Dopamine D1 and opioid receptor antagonism effects on the acquisition and expression of fat-conditioned flavor preferences in BALB/c and SWR mice.

Sugar and fat appetites are influenced by unlearned and learned responses to orosensory and post-ingestive properties which are mediated by dopamine (DA) and opioid transmitter systems. In BALB and SWR mice, acquisition and expression of sucrose conditioned flavor preferences (CFP) are differentially affected by systemic DA D1 (SCH23390: SCH) and opioid (naltrexone: NTX) antagonism. The present study examined whether fat-CFP occurred in these strains using preferred (5%) and less preferred (0.5%) Intralipid solutions, and how SCH and NTX altered its expression and acquisition. Food-restricted mice drank flavored (CS+, e.g., cherry) 5% and flavored (CS-, e.g., grape) 0.5% Intralipid solutions in alternate 1 h/day sessions. Six two-bottle tests with both CS flavors presented in 0.5% Intralipid occurred. Robust and comparable fat-CFP was observed in both strains. In Experiment 2, vehicle (Veh), SCH (50-800 nmol/kg) or NTX (1-5 mg/kg) were administered prior to two-bottle testing in an identical paradigm. Expression of fat-CFP was significantly reduced by SCH and NTX in BALB mice, and only by SCH in SWR mice. NTX produced significantly greater inhibition of fat-CFP expression in BALB versus SWR mice.
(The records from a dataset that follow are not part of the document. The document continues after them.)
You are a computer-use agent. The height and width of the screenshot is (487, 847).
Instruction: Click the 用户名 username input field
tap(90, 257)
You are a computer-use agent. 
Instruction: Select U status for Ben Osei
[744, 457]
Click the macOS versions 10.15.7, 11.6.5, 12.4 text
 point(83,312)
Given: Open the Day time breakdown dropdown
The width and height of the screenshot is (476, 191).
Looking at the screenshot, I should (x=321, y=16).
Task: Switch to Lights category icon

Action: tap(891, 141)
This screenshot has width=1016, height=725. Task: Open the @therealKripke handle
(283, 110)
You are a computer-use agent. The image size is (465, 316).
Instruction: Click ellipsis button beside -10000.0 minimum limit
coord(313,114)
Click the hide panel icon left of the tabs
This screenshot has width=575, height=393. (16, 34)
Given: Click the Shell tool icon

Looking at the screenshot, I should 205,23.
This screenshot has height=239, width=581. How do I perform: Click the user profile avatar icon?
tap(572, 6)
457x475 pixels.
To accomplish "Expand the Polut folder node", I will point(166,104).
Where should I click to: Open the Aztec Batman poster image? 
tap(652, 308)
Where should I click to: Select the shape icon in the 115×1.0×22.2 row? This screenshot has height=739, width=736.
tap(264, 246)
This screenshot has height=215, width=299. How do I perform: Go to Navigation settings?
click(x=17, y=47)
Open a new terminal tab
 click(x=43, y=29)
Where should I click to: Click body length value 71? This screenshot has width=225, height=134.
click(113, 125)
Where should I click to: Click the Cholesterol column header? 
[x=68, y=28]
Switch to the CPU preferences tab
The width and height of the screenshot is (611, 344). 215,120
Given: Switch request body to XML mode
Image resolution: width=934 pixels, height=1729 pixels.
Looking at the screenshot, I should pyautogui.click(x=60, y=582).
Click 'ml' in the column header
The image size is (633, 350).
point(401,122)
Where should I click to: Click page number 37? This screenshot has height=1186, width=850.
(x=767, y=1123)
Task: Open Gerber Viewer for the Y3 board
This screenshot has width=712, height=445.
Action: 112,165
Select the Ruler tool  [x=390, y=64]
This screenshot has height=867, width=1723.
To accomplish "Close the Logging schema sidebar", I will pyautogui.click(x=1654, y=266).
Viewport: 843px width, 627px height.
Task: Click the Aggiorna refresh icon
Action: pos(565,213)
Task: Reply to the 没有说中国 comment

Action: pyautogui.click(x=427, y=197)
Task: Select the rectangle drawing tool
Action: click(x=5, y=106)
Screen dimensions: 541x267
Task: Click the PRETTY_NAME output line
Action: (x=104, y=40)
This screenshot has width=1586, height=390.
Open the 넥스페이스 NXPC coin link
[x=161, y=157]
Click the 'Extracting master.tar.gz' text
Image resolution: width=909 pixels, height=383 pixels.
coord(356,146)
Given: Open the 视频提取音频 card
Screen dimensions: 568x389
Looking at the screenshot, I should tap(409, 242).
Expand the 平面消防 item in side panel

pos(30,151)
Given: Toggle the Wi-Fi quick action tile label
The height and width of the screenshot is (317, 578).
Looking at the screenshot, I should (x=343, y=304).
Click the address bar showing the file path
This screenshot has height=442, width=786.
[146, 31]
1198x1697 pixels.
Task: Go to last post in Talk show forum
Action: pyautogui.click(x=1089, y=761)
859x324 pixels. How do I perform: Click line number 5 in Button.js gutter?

In Experiment 3, separate groups of BALB and SWR mice received Veh, SCH (50 nmol/kg) or NTX (1 mg/kg) injections prior to daily one-bottle CS+ and CS- training sessions to assess acquisition effects. Six two-bottle CS+ vs. CS- choice tests were then conducted. Fat-CFP acquisition was significantly reduced in SWR mice by SCH, but not NTX, and was only mildly affected by both antagonists in BALB mice. SCH produced significantly greater inhibition of fat-CFP acquisition in SWR versus BALB mice. The pattern of SCH effects upon the expression and acquisition of fat-CFP in BALB and SWR mice was quite similar to that observed for sucrose-CFP, suggesting similar DA D1 receptor involvement in sugar- and fat-CFP in these mouse strains.